Crypto exchange OKX has released its second proof of reserves (PoR) on its website, only a month after releasing its first one.
Haider Rafique, chief marketing officer at OKX, said on Twitter that the crypto exchange is committed to sharing its reserves status every month.
NEW #OKX #proofofreserves published TODAY. This is our 2nd PoR published and we commit to publishing monthly ✅
A quick overview of our PoR and new features….
— Haider (@Haider) December 23, 2022
The announcement also included the rollout of a new feature that allows “users to view OKX reserve ratios for new and historical data,” self-verify on-chain assets, and download new and historical data, Rafique said.
OKX’s second proof-of-reserves ratios indicate that the exchange has 101% of Bitcoin (BTC), 103% of Ether (ETH) and 101% of Tether (USDT) needed to handle all withdrawals of these cryptocurrencies. The exchange’s previously released PoR attestation from a month ago indicated that OKX had 102% of the BTC and ETH, as well as 101% of the USDT, needed to handle all withdrawals.
The exchange hopes releasing monthly proof-of-reserves reports will help promote transparency and reestablish trust between users and cryptocurrency exchanges following the sudden collapse of FTX.
Rafique shared: “Publishing PoR results on a monthly basis strengthens our commitment to lead the industry when it comes to transparency and trust.”
Related: OKX releases proof-of-reserves page, along with instructions on how to self-audit its reserves
The announcement came shortly after a senior official from the United States Securities and Exchange Commission warned investors to be “very wary” about relying on a crypto company’s “proof-of-reserves.”
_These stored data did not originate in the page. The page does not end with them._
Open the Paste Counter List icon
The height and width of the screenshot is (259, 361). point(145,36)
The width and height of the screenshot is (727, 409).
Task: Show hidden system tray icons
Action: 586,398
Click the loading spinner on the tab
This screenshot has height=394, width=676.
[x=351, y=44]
In a Dec. 22 interview with The Wall Street Journal, the SEC’s acting chief accountant, Paul Munter, shared that the results of these audits aren’t necessarily an indicator that the company is in a good financial position. According to him, proof-of-reserves reports by exchanges “lack” sufficient information for stakeholders to determine whether the company has enough assets to meet its liabilities.